늘 귀한 댓글도 너무 감사드립니다 🥰
siRNA 디자인 방법도 알고싶습니다..!😭
si...RNA.... 디자인... 방...법도.... 방송...한다....메모...!
쌈뽕하게 말아보겠습니다!! 😎
@@ThisIsGraduateStudent 흑ㅠㅠ 감사합니다!!
@@daheekim1551 뚝! ☺️
안녕하세요 대학원생인 것님! 저는 경남 소재 고등학교에 다니고 있는 한 학생입니다. 최근 pcr에 관심이 생겨서 여러 영상을 찾아보던 중, 몇 달 전에 올리신 ’primer design'영상을 보고 공부를 했었는데요, 몇 가지 궁금증이 생겨서 가장 최근 동영상에 댓글을 남기게 되었습니다. (제일 확인이 용이하실 것 같아서요! ㅎㅎ )
1) 제가 몇 달 전에 lambda, human genome dna를 pcr하고, 그 dna를 전기영동하는 실험을 학교에서 했었는데, 아무래도 너무 많은 시간을 소요하긴 학생 입장에서 부담이다보니 키트를 사용해서 했었습니다! (제 기억상 바이오세상 키트였던 것 같아요). 그런데 프라이머 디자인을 공부하다보니, 키트로 실험을 했을때와 달리 아예 처음부터 시작하는 경우의 전체적 흐름이 잘 그려지지 않아서요..!
제가 생각했을 때의 순서는 ‘(1) 연구 대상의 dna 채취 -> (2) 그 대상의 염기서열 알아내기 -> (3) primer 디자인하기 -> (4) pcr 하기 -> (5) 전기영동으로 결과 확인하기’ 인 것 같은데 -(1)에서 (2)로 넘어가는 과정은 프로그램이나 특정 기구를 사용해서 염기서열들을 쫘라락 알아내는건가요?
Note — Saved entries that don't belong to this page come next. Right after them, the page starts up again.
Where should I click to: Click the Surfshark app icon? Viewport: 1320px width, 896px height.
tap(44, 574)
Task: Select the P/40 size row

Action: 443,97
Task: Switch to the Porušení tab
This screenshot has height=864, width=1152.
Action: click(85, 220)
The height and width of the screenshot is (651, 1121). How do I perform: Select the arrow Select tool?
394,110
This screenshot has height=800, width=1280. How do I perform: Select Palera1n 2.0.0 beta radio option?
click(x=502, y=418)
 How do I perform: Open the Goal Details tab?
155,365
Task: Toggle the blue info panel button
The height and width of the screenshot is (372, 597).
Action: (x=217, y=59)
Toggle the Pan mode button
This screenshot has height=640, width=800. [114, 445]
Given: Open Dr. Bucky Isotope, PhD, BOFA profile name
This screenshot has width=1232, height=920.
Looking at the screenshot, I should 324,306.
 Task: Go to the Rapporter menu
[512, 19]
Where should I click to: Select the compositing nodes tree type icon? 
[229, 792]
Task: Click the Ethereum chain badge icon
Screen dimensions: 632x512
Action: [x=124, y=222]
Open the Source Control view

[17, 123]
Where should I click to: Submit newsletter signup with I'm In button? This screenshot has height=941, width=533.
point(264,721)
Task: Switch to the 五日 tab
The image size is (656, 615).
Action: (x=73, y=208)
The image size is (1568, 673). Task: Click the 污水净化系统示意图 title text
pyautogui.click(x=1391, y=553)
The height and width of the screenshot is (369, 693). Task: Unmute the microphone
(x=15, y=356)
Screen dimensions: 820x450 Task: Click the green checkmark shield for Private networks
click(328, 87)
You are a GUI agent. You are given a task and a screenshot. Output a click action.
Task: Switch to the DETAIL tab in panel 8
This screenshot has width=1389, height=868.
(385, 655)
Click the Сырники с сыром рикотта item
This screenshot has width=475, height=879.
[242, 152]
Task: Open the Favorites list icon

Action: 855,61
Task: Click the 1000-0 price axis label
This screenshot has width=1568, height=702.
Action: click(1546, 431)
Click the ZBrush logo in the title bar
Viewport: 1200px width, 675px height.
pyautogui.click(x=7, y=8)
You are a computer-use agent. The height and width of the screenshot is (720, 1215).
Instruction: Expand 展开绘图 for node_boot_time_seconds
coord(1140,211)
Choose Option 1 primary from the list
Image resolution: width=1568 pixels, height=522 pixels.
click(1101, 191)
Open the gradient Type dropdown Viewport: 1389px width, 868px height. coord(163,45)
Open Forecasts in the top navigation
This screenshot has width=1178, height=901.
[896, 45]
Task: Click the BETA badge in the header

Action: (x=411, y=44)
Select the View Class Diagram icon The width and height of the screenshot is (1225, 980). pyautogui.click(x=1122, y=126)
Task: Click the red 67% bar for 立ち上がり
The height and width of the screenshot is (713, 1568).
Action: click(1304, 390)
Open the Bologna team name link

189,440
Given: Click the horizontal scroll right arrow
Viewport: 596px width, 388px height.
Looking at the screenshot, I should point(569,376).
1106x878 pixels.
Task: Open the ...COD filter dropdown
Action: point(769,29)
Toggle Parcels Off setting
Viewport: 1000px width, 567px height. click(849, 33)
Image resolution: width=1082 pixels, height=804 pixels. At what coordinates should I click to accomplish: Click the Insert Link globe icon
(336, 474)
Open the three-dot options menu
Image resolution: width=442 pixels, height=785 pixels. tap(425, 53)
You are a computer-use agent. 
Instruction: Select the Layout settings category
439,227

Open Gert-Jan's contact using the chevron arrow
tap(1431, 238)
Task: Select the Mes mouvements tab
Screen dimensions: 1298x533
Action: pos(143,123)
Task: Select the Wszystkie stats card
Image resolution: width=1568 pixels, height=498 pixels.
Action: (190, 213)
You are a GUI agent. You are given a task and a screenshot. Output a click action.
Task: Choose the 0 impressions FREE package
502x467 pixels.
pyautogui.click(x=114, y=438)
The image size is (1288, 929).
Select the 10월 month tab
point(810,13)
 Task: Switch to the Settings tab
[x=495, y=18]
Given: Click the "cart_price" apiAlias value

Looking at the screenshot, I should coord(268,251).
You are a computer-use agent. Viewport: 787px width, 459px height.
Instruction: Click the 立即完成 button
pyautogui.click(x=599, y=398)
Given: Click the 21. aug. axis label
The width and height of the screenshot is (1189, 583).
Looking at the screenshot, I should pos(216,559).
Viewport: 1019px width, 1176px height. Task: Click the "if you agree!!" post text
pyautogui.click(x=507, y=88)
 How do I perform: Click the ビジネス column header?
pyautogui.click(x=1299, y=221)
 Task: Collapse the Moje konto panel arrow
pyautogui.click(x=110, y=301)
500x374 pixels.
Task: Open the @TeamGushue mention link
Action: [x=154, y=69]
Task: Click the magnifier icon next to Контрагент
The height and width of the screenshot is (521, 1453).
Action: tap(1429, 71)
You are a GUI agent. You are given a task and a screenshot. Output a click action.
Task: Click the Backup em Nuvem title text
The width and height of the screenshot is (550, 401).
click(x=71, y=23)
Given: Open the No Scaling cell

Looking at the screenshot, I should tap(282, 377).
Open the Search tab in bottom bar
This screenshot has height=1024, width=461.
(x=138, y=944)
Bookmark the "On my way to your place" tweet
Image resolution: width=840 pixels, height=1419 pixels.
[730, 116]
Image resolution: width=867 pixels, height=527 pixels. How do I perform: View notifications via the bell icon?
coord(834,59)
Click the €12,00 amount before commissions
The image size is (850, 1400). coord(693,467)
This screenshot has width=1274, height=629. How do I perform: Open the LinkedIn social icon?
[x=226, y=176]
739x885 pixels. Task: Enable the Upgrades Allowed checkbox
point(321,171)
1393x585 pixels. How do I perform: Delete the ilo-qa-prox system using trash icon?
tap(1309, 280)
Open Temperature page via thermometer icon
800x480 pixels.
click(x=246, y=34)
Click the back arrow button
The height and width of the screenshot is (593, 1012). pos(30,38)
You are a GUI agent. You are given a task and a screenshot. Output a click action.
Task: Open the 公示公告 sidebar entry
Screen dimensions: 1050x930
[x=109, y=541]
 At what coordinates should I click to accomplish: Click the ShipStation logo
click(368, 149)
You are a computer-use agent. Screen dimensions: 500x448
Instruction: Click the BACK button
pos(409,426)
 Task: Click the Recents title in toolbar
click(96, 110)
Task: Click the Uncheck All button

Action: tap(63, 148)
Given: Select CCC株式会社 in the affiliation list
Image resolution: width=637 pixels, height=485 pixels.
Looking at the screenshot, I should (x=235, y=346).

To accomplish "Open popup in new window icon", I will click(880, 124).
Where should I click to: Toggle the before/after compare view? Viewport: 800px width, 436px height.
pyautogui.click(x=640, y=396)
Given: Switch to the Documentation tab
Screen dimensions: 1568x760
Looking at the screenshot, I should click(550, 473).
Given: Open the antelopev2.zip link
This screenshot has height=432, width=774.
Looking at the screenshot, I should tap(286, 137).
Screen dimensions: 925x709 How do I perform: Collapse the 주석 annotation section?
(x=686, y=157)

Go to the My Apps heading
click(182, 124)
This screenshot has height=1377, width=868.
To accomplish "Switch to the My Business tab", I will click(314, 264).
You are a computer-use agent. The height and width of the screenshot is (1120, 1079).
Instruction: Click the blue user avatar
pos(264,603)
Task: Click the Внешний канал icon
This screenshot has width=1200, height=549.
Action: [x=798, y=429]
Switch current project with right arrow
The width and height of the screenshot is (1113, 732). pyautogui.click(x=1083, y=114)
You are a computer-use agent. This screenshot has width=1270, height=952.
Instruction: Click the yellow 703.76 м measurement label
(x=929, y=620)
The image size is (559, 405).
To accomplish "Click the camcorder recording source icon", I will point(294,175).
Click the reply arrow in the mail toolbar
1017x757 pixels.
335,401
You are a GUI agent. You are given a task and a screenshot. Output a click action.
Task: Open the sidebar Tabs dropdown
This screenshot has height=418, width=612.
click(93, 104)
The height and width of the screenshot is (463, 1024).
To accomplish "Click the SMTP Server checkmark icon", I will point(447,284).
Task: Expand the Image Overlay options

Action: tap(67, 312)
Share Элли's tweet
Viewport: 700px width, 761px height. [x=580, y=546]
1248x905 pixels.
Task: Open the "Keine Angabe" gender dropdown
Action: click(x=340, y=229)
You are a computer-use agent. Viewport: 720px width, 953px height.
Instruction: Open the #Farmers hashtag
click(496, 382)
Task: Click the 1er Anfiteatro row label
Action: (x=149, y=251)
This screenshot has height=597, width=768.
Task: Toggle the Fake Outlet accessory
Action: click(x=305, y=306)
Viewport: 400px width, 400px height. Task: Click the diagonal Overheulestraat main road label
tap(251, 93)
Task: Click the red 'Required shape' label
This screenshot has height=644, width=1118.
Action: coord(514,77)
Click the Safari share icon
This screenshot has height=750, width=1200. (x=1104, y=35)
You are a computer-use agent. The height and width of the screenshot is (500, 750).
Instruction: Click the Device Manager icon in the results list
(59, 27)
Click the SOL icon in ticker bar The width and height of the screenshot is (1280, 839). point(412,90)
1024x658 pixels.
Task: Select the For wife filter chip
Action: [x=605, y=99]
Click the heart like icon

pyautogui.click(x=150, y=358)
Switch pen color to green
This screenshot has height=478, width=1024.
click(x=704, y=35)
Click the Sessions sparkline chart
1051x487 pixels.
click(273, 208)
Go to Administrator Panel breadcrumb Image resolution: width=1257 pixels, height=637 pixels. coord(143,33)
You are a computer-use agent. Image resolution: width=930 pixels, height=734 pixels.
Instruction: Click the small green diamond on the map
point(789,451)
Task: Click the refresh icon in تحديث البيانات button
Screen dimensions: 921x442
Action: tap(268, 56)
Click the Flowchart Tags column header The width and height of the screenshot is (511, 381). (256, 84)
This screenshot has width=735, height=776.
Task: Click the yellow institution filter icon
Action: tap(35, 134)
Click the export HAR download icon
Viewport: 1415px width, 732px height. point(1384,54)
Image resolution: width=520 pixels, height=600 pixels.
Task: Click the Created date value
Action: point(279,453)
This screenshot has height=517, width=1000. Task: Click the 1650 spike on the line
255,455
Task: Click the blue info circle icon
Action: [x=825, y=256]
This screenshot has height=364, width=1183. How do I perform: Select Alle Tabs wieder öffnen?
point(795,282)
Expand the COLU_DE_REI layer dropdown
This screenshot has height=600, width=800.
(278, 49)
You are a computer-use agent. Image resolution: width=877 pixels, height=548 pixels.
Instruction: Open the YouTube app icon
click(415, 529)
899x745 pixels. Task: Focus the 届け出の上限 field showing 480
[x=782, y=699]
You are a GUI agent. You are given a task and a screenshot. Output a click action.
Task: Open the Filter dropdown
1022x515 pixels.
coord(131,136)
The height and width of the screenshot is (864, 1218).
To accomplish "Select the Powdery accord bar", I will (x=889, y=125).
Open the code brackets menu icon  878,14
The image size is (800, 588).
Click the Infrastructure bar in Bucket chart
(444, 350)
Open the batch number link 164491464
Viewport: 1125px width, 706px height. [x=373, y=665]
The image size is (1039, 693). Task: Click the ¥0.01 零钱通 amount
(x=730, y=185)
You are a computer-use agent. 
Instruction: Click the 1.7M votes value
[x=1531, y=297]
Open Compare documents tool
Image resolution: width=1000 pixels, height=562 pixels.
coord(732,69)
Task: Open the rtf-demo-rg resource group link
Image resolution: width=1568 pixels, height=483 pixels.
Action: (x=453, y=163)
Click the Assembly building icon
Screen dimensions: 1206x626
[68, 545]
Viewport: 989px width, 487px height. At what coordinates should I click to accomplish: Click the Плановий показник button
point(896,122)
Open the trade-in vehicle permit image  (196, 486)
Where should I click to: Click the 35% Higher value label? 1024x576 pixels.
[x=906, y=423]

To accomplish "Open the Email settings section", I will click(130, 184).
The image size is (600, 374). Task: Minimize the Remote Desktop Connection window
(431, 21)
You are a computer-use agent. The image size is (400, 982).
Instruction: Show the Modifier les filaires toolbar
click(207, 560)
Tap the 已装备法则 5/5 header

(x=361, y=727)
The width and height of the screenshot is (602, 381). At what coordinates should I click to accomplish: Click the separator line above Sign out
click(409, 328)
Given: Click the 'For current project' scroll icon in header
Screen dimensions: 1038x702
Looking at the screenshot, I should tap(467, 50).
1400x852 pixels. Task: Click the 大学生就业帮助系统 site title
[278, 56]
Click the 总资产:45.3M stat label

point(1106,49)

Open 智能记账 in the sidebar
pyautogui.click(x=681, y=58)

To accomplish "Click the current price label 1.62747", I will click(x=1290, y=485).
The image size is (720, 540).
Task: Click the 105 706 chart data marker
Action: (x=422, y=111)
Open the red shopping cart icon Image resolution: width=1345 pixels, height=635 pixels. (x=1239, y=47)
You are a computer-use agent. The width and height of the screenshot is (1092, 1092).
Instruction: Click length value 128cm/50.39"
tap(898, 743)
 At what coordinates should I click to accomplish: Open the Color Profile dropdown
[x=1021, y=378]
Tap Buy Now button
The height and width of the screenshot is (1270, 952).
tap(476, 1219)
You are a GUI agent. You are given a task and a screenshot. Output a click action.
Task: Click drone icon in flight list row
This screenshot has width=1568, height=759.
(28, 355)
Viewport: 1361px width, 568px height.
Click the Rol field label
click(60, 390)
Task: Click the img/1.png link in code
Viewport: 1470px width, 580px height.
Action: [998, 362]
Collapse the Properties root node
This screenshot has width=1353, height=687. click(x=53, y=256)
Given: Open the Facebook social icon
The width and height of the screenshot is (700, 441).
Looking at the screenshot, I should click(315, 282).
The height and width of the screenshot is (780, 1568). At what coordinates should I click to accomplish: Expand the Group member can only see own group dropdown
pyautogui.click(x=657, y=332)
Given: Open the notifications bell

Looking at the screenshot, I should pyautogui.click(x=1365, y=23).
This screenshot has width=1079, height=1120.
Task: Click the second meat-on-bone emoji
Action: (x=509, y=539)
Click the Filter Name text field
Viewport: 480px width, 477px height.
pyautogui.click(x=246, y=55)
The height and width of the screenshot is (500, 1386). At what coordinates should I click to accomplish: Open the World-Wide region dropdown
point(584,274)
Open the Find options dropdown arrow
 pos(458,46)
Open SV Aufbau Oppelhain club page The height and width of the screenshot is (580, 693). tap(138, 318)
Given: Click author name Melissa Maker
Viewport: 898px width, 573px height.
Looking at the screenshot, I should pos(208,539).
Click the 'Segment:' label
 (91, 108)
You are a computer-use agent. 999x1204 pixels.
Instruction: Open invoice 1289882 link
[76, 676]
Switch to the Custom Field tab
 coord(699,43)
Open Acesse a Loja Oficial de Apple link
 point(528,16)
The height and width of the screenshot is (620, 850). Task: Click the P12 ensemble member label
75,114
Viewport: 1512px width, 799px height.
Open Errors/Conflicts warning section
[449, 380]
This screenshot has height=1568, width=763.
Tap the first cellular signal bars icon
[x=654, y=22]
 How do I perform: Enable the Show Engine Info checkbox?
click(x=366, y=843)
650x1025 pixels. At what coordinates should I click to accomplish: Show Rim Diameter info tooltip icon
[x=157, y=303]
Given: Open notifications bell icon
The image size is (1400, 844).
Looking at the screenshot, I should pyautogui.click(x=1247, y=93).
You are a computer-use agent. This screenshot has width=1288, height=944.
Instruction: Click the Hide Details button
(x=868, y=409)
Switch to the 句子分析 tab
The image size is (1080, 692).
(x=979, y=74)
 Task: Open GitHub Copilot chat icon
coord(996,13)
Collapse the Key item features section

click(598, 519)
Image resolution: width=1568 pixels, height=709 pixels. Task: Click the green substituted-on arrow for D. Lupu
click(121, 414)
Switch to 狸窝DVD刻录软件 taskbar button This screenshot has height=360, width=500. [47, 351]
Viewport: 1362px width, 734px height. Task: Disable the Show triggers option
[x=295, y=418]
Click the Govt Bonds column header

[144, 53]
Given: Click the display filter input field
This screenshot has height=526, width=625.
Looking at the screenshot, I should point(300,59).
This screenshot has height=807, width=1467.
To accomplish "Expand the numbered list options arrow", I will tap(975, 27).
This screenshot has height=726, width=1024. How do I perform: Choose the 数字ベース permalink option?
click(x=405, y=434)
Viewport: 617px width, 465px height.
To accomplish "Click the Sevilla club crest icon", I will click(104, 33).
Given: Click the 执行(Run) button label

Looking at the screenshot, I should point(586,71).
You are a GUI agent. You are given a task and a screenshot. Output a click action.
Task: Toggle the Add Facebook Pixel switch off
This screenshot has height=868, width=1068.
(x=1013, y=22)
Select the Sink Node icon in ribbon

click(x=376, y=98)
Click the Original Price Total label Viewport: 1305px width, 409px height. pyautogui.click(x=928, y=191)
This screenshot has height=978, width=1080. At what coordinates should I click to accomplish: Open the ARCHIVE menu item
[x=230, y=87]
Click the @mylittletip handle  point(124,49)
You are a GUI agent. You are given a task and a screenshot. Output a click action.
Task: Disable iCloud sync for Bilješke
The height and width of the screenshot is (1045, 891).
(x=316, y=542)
-(3) primer을 디자인하고 난 이후에는 그 primer을 어떻게 만드나요? (실험에 사용하기 위해서 내 손안에 획득하는 방법..?이라고 해야할까요? )
-(4)번 과정에서는 키트로 실험할 때 처럼 작은 tube 안에 template DNA, primer, dNTP등의 부품들을 다 넣어주고, 그 tube를 pcr기구에 넣어주면, 그 기구는 온도 조절만 해주는 건가요? 제가 인터넷에 검색해보았는데 dNTP가 작은 튜브 안에 액체? 처럼 담겨 있던데 그 안에 수많은 염기 부품들이 다 들어있고 그것들을 사용하는건가요?
질문이 너무 많죠 ㅜㅜ 학교 선생님들께도 여쭤봤는데 확답을 못듣기도 했고, 학교가 공사중이라 과학실을 사용할 수 없어 답답하네요..
단순히 의학도가 되고 싶은 고등학생의 질문이니 너무 오랜 시간을 들여서 대답 안해주셔도 돼요,,! 혹시나 하는 마음에 말씀드립니다
늘 영상 잘 보고 있습니당 특히 계대배양이나 ELISA, dna chip은 본격적인 실험 전에 몇 십번씩 돌려본 것 같아요 ㅋㅋㅋ ㅜㅜ
늘 감사드리고 영상 제작하시느라 수고 많으십니다 ㅜㅜ 감사해요!
@@예진-z3i 안녕하세요 예진님! 차근차근 답변 드리겠습니다!
우선 (1)에서 (2)로 넘어가는 과정에 대해서 대답 드리자면, 염기서열을 알아내는 과정을 'sequencing [시퀀싱]'이라고 합니다.
말씀하신 것처럼 직접 DNA를 채취해서 시퀀싱을 돌려볼 수도 있지만, 이미 대부분 생물의 유전자는 전세계 누군가가 시퀀싱을 이미 돌렸을 가능성이 높습니다. 그 시퀀싱 결과들은 NCBI에 모두 업로드 되어있고 누구나 접근, 열람이 가능합니다.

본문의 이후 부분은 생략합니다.